> What you will do: Rewrite the listing from the line containing "[Link to LinkedIn] (647, 1040)" through the end of the listing, requests included, adding 137 to each coordinate in the answers. Leave the pictures out.

> Provided information:
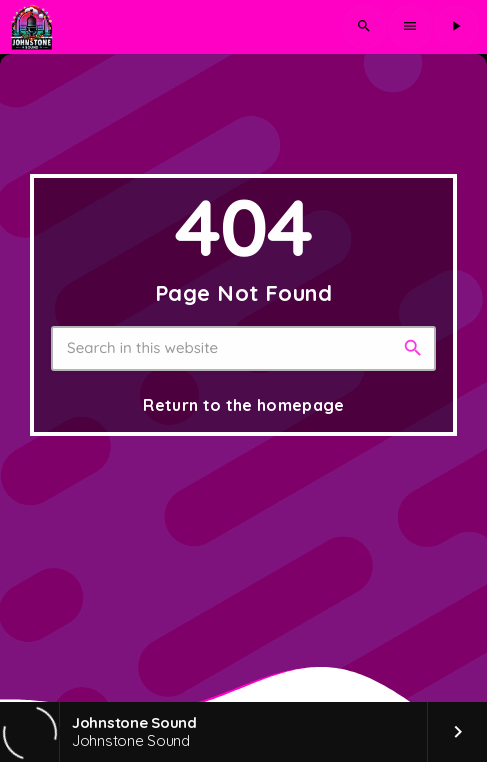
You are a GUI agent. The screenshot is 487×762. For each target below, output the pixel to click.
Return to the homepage (243, 405)
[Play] (456, 27)
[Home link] (31, 27)
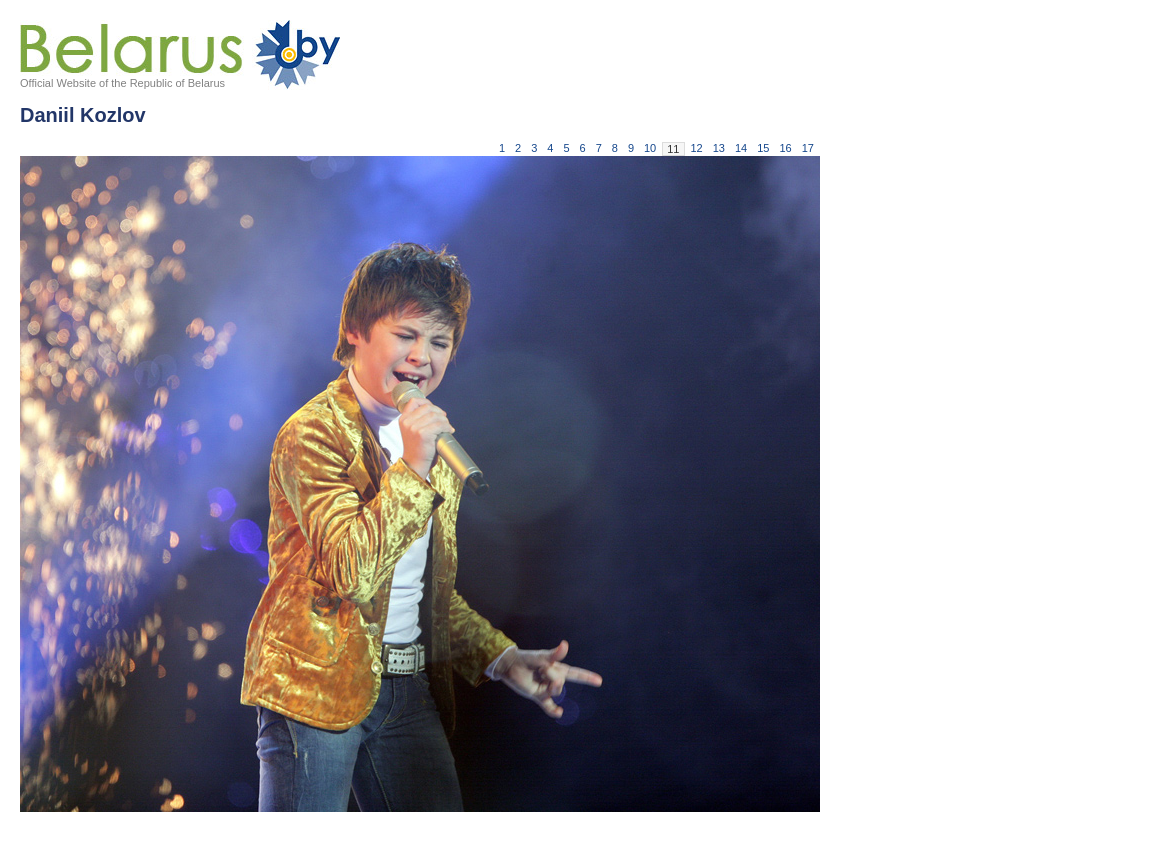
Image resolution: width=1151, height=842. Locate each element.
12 (697, 148)
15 (763, 148)
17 (808, 148)
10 (650, 148)
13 (719, 148)
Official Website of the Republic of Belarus (122, 83)
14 (741, 148)
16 (786, 148)
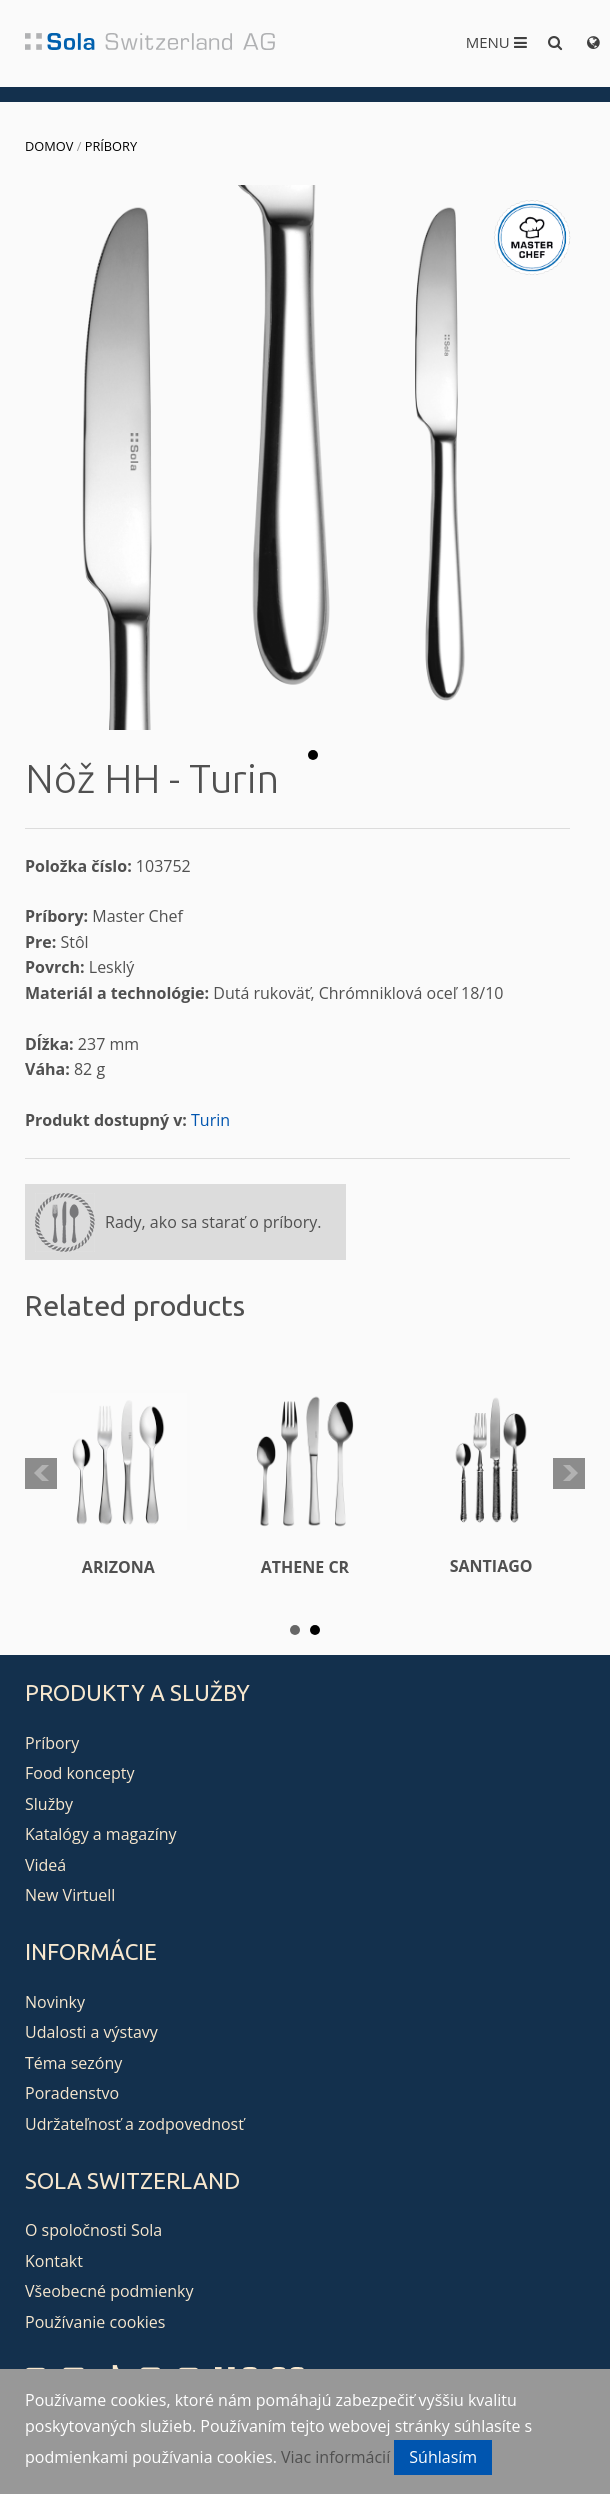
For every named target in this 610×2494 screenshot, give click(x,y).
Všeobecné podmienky (109, 2291)
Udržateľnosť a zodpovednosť (134, 2124)
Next (569, 1474)
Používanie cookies (95, 2322)
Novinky (55, 2002)
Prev (41, 1474)
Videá (45, 1865)
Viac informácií (335, 2457)
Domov (49, 146)
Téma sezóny (73, 2063)
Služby (49, 1804)
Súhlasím (443, 2457)
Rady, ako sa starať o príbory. (213, 1222)
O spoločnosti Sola (93, 2230)
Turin (210, 1120)
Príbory (111, 146)
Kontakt (54, 2261)
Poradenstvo (72, 2093)
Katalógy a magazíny (101, 1834)
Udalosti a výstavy (91, 2032)
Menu (496, 42)
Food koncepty (79, 1773)
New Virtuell (70, 1895)
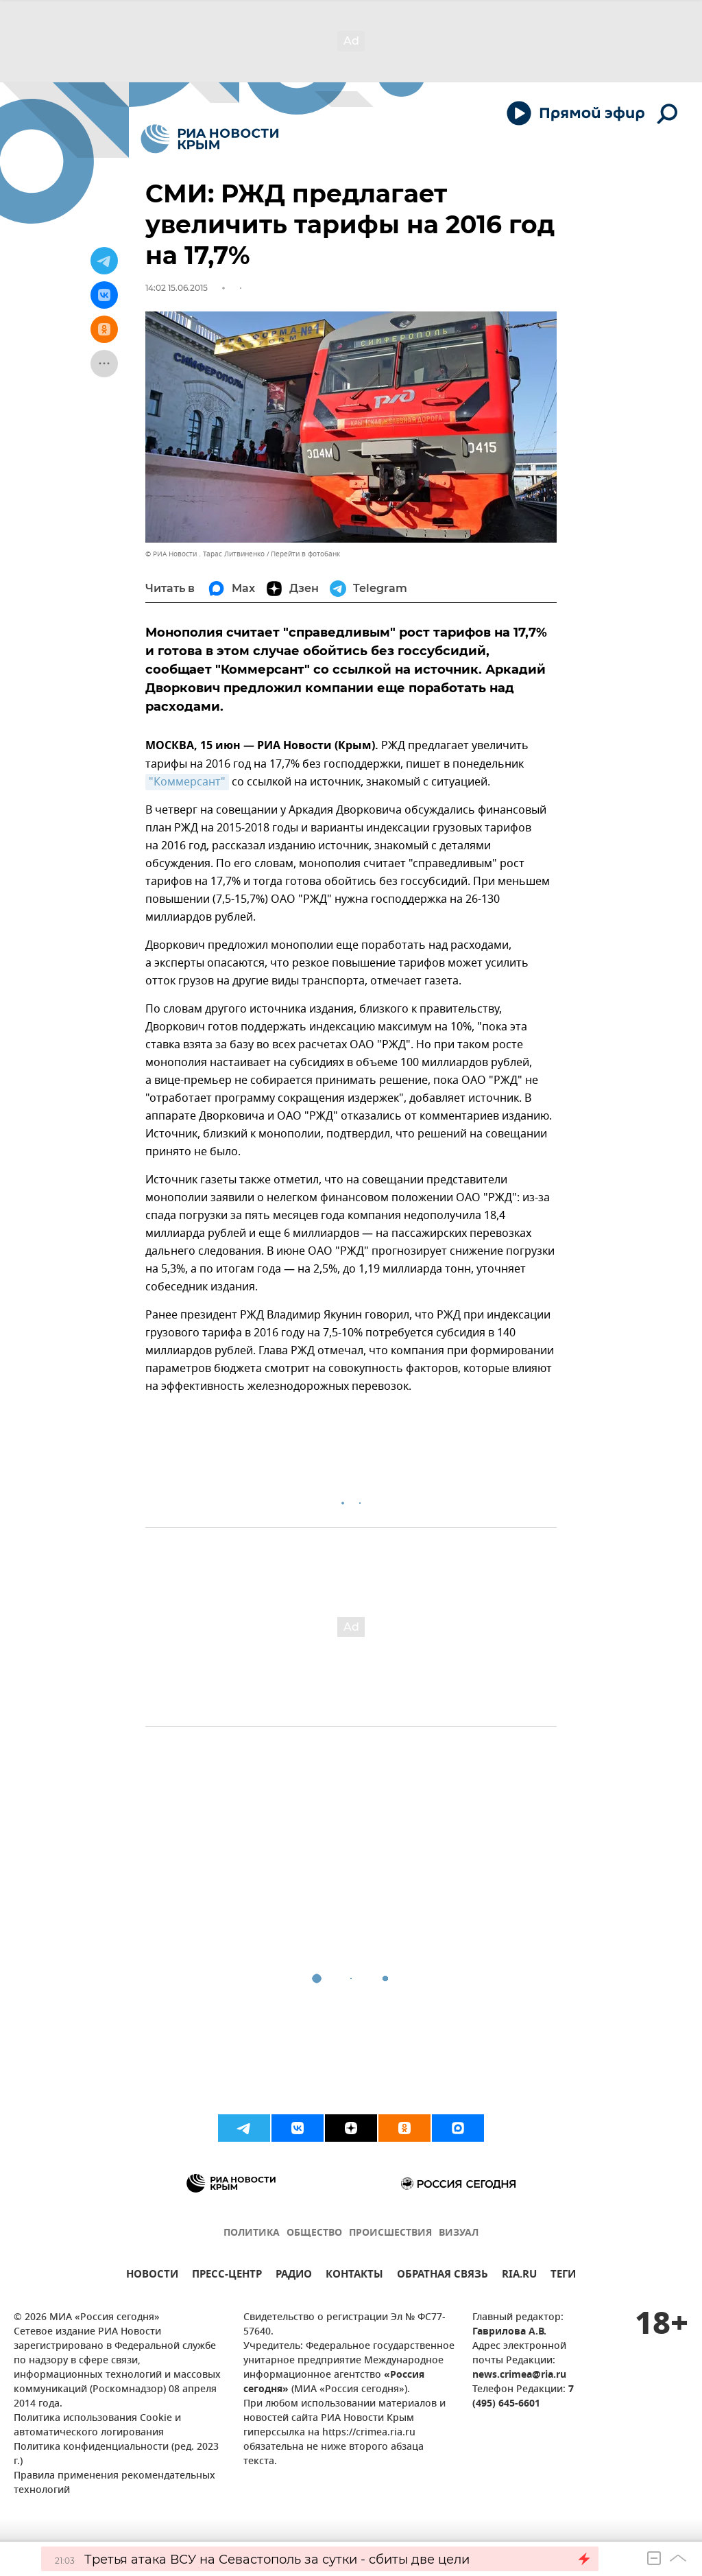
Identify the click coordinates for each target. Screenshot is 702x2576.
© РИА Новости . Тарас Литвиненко (205, 554)
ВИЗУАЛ (459, 2233)
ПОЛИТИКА (251, 2233)
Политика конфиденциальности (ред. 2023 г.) (116, 2454)
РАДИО (294, 2276)
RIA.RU (519, 2276)
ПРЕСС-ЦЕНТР (227, 2276)
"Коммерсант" (187, 782)
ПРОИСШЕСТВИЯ (390, 2233)
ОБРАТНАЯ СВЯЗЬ (442, 2276)
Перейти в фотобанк (305, 554)
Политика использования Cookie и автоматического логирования (97, 2426)
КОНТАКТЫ (354, 2276)
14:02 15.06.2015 (176, 288)
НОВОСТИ (152, 2276)
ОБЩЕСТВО (314, 2233)
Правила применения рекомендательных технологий (114, 2483)
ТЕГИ (563, 2276)
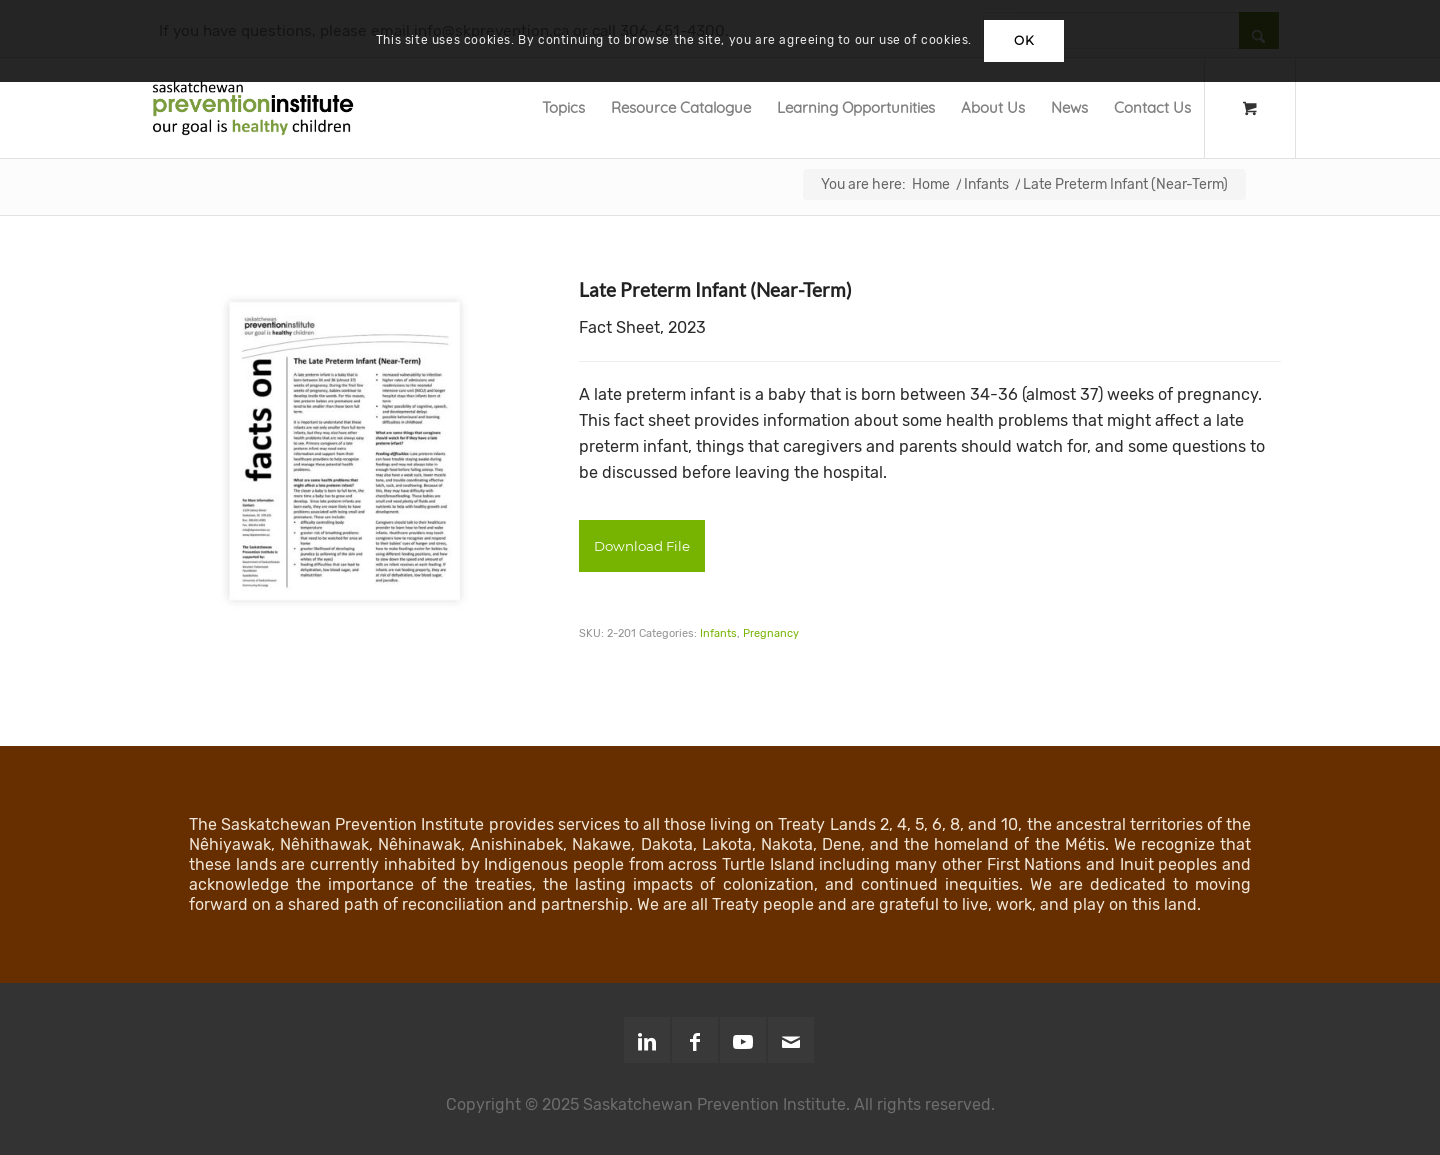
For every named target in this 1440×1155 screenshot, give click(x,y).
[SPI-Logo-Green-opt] (253, 108)
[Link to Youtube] (743, 1040)
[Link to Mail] (791, 1040)
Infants (718, 633)
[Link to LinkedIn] (647, 1040)
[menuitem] (563, 108)
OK (1024, 40)
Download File (642, 546)
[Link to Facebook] (695, 1040)
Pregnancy (771, 633)
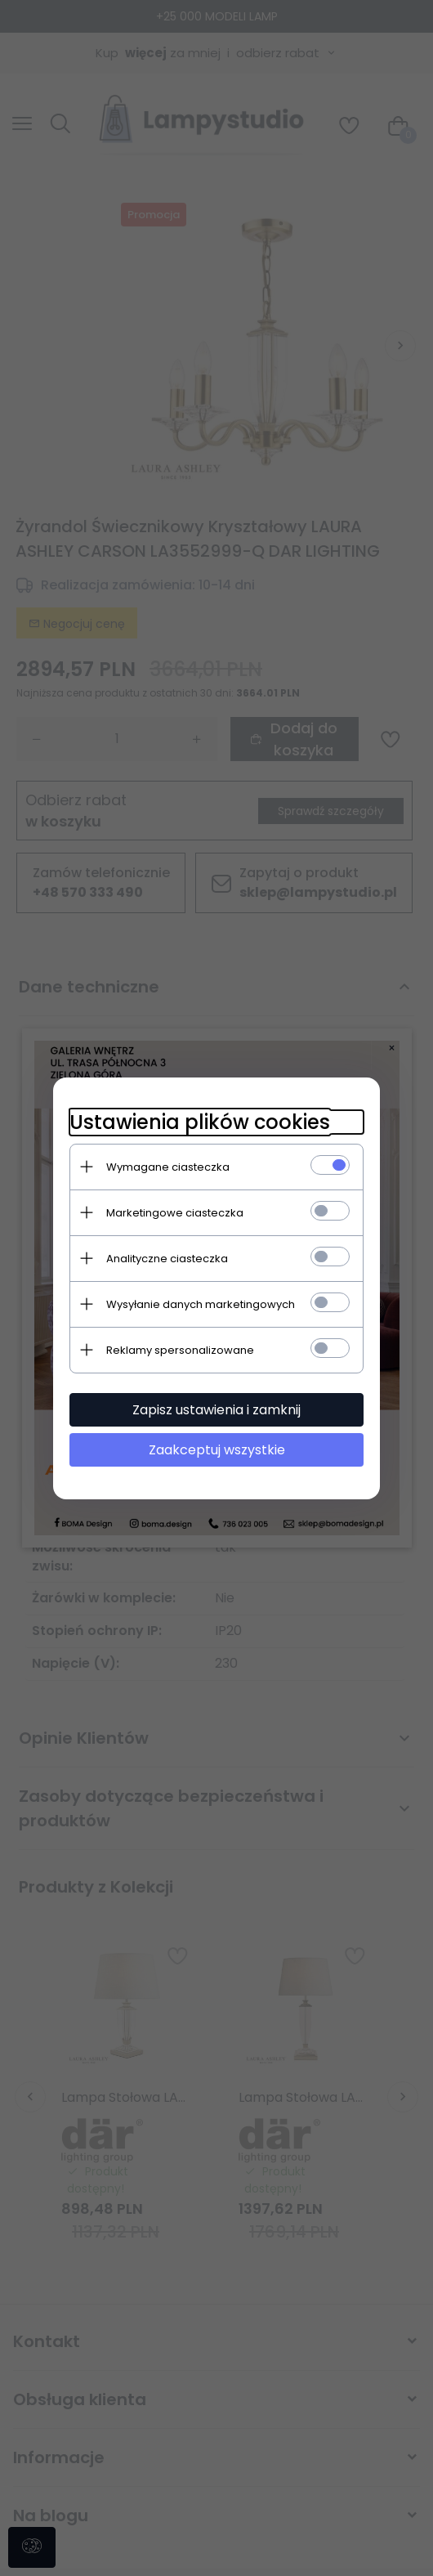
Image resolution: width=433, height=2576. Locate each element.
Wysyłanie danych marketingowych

> Finished answer:
[Link to LinkedIn] (784, 1177)
[menuitem] (700, 245)
OK (1161, 177)
Download File (779, 683)
[Link to Facebook] (832, 1177)
Pregnancy (908, 770)
Image resolution: width=433, height=2576. Locate each element.
Wysyłanie danych marketingowych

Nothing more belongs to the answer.